La théorie économique classique enseigne que l’un des rôles assignés à la banque centrale consiste à accompagner la croissance économique d’un pays par une création monétaire adéquate et en rapport avec l’évolution du PIB ou du PNB, qui demeurent les indicateurs mesurant au mieux la performance d’une économie. Tel n’a pas été le cas aux Etats-Unis ces douze dernières années. Depuis le 1er janvier 2008 jusqu’à ce jour, nous constatons que la hausse du PNB aura été de 33%, celle de M 1 de 278% et celle de M 2 de 144%. Il y a eu durant cette période clairement un excès de création monétaire, sans aucun rapport avec les besoins de l’économie. Ce surplus de liquidités aura largement contribué à gonfler les trois bulles financières évoquées dans cette réflexion. L’injection de liquidités par les banques centrales associée aux plans de relance gouvernementaux ont produit un effet d’entonnoir en bourse. La pandémie du COVID a contribué à canaliser les flux financiers vers un nombre réduit de titres et de secteurs qui recèlent encore un certain potentiel de croissance dans un monde où l’économie mondiale mettra des années pour retrouver sa dynamique historique. La technologie aura été le grand secteur gagnant de la crise du COVID alors que la liste des secteurs confrontés à des difficultés conjoncturelles ou à des mutations structurelles ne cesse de s’allonger. Nous pensons aux secteurs liés aux énergies fossiles, aux compagnies aériennes, à l’aéronautique, aux chaînes de magasins traditionnels, aux agences de voyage, aux croisiéristes, à l’hôtellerie et aux banques, par exemple. Dans l’industrie du luxe, seuls quelques grands acteurs aux reins solides semblent tirer leur épingle du jeu. Cette concentration des flux financiers, associée à des taux d’intérêt durablement bas, ont provoqué une explosion des multiples de valorisation des titres et secteurs encore en vogue auprès des investisseurs, exposant le cours de ces actions à un risque de correction marqué à la moindre déception lors de la publication de résultats ne correspondant pas aux attentes.

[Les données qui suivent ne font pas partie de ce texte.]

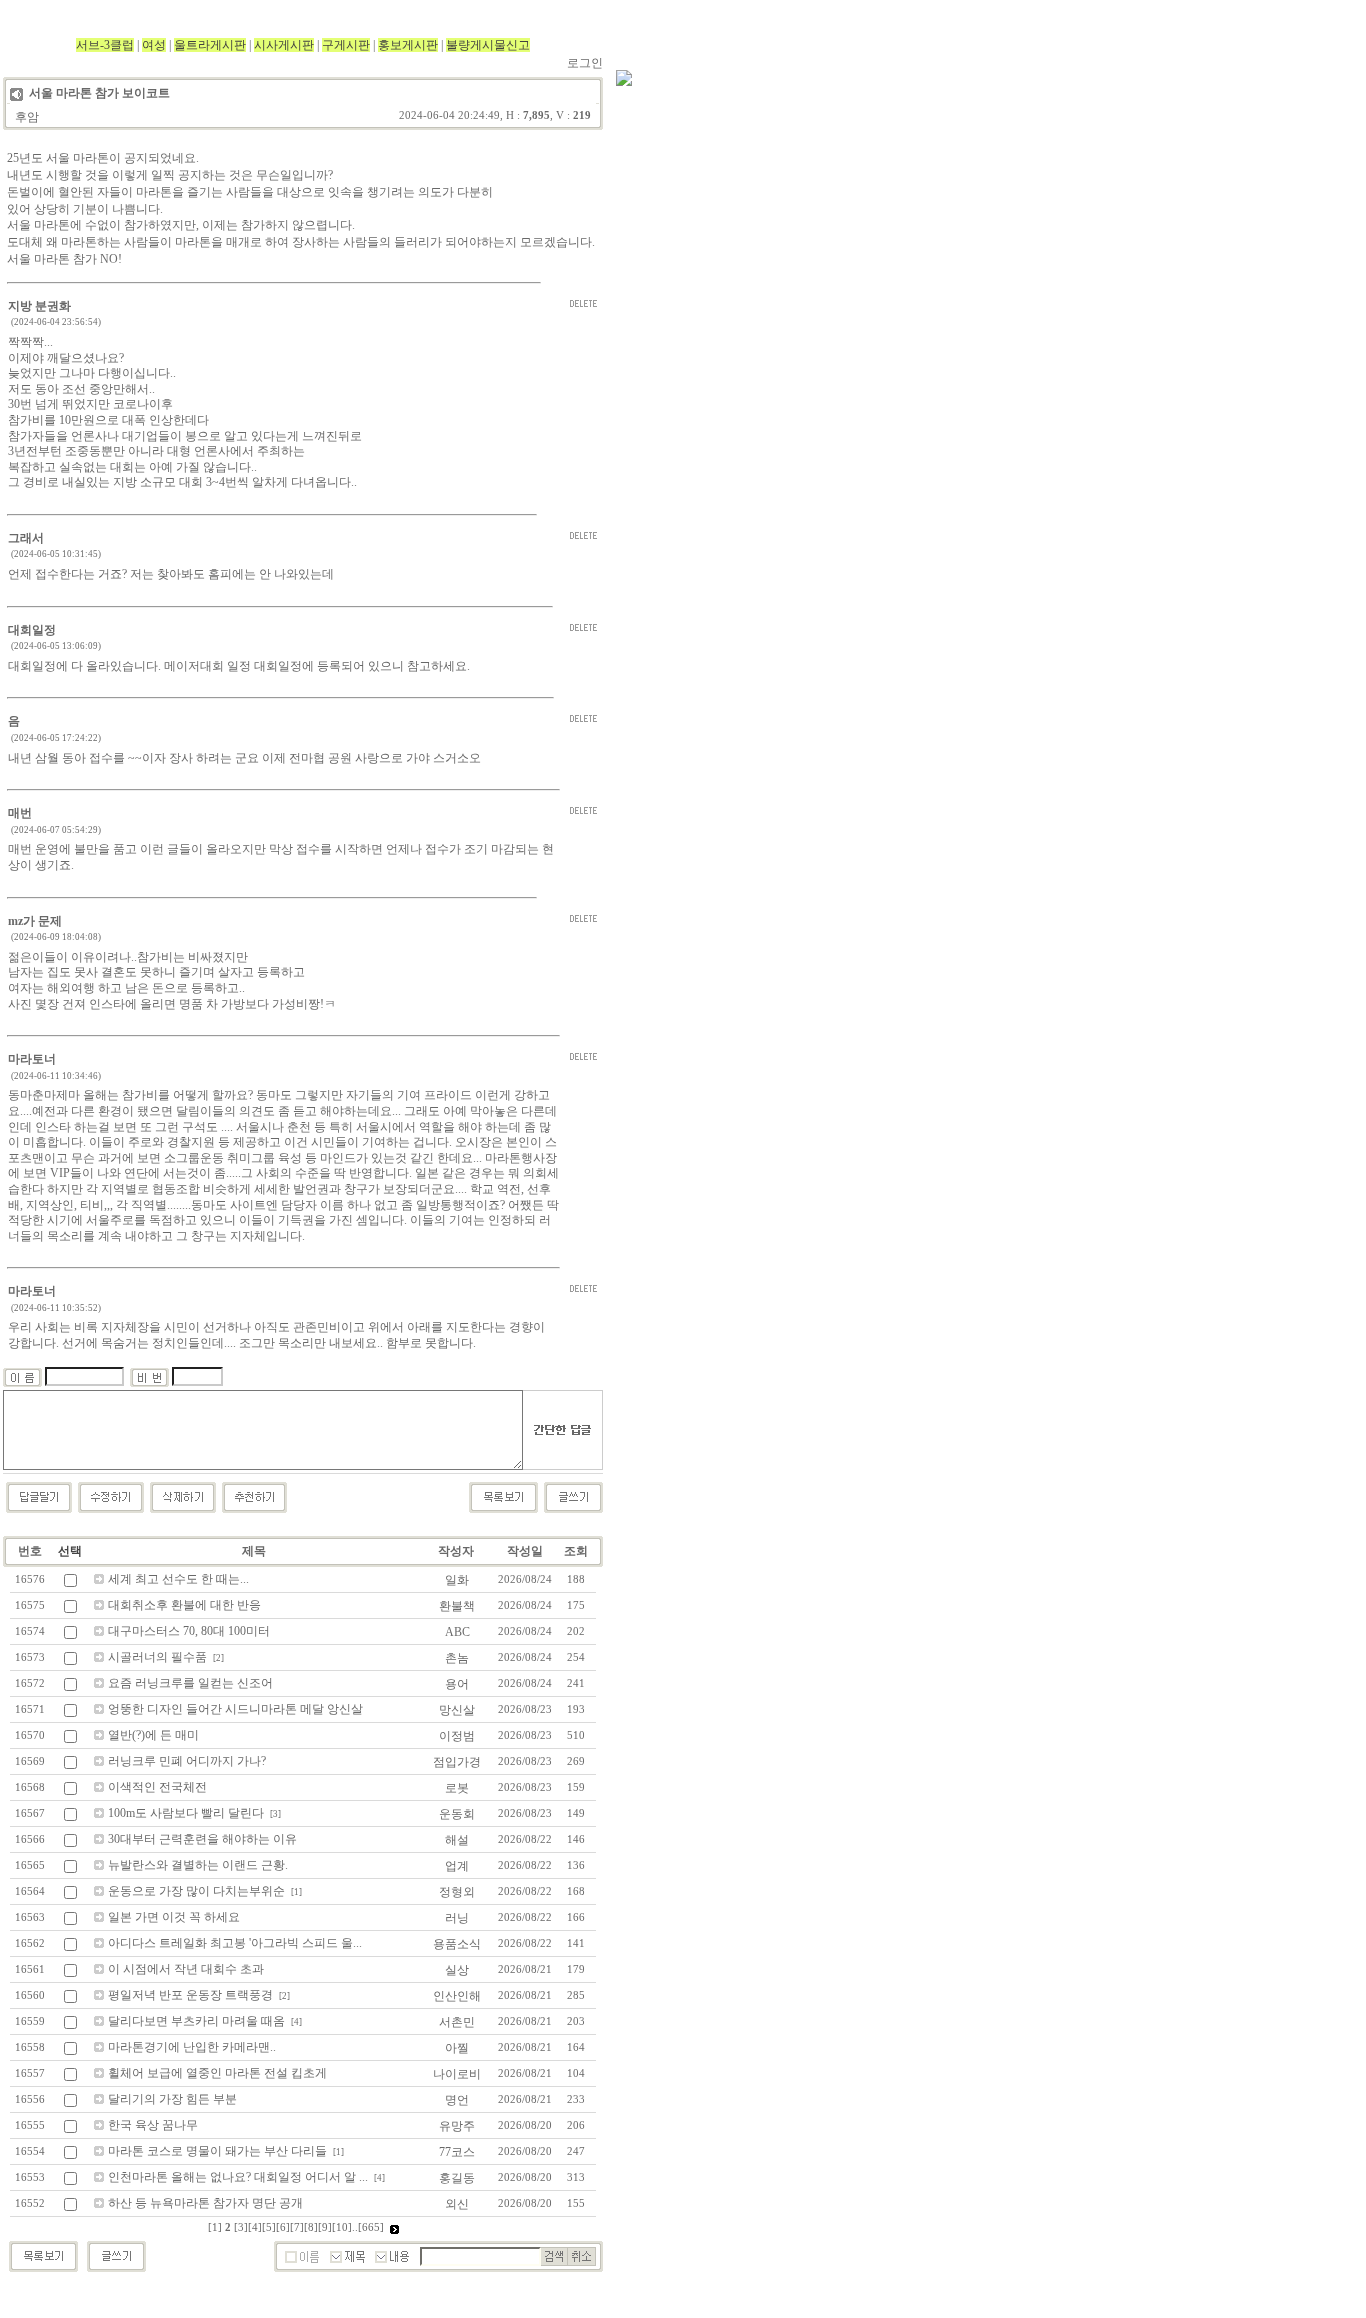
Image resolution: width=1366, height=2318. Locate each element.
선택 (70, 1551)
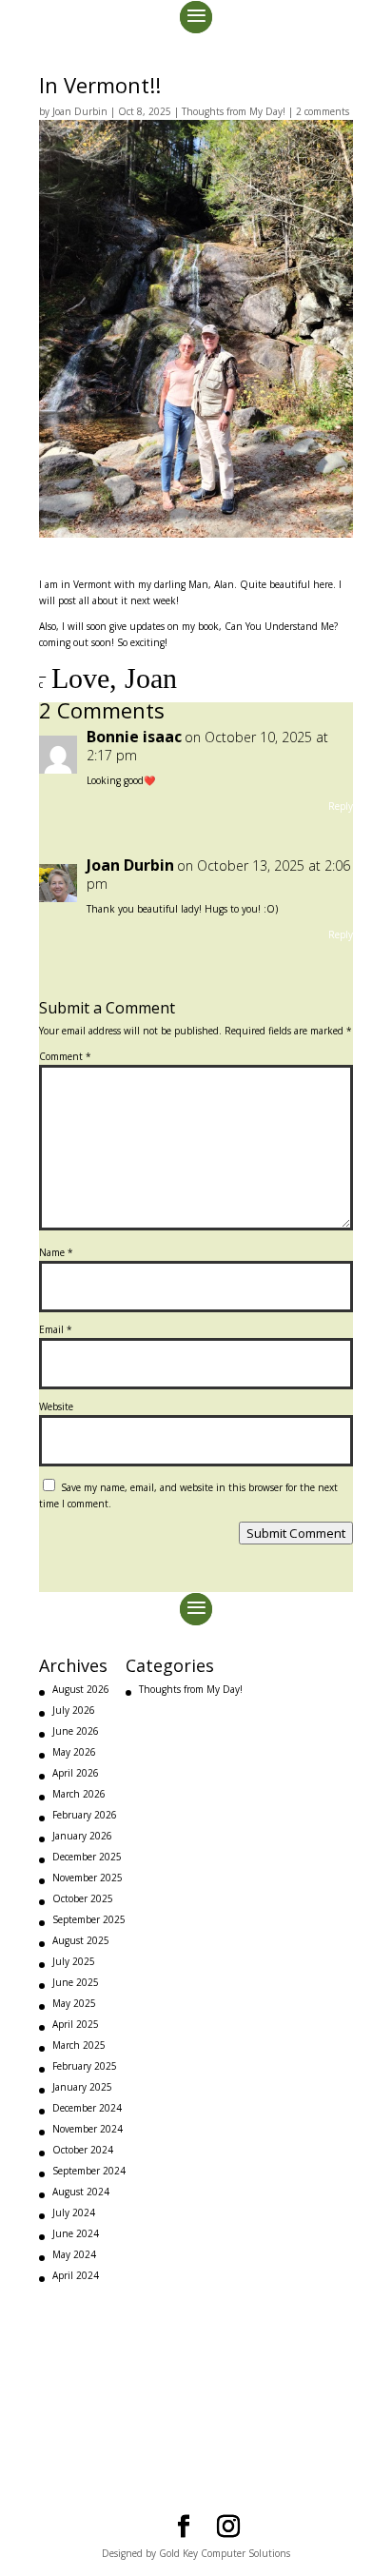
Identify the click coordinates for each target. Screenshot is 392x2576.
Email (55, 1329)
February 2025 (84, 2066)
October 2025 (82, 1898)
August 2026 (80, 1689)
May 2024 (74, 2254)
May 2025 (74, 2003)
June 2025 (75, 1982)
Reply (340, 806)
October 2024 (82, 2149)
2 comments (322, 111)
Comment (65, 1056)
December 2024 (87, 2107)
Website (56, 1406)
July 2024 (73, 2212)
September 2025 (89, 1919)
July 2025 (73, 1961)
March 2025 (79, 2045)
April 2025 (75, 2024)
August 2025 (80, 1940)
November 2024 (87, 2128)
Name (56, 1252)
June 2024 (75, 2233)
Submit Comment (295, 1533)
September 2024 (89, 2170)
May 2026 (74, 1752)
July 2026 (73, 1710)
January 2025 (82, 2087)
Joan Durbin (80, 111)
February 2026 (84, 1814)
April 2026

Dans ce contexte, il s’agit pour l’investisseur de faire preuve de discernement en évitant de surpayer des sociétés dont les multiples de valorisation intègrent dans les cours de bourse le meilleur de tous les mondes alors que la croissance économique mondiale mettra certainement des années pour retrouver son rythme de croisière que nous estimons se situer à environ 3,5% par an. Nous recommandons, dans cette période empreinte d’incertitude, de favoriser l’investissement en actions dans des sociétés dites «value» qui sont capables de générer des flux de liquidités réguliers et qui sont à même de payer des dividendes généreux en comparaison des obligations. Dans un monde intégrant de plus en plus la notion de responsabilité et de durabilité, nous accordons une grande attention aux sociétés qui respectent et implémentent ces critères dont le respect des normes environnementales mais aussi qui font preuve d’initiatives en matière de responsabilité sociétale et de bonne gouvernance de manière générale. L’univers de titres sur lesquels nous travaillons incorpore les critères dits ESG et EMC Gestion de Fortune SA est désormais signataire de la charte «Principles for Responsible Investments (PRI)» édictée sous l’égide des Nations-Unies. Nous suggérons également de panacher les portefeuilles avec des obligations structurées de type «reverse-convertibles» qui offrent un couple risque/rendement intéressant. L’or physique trouve également sa place dans les portefeuilles afin de protéger l’investisseur du risque de démonétisation de la valeur de la monnaie, soit son pouvoir d’achat, par une création monétaire excessive, largement évoquée dans cette pièce de réflexion.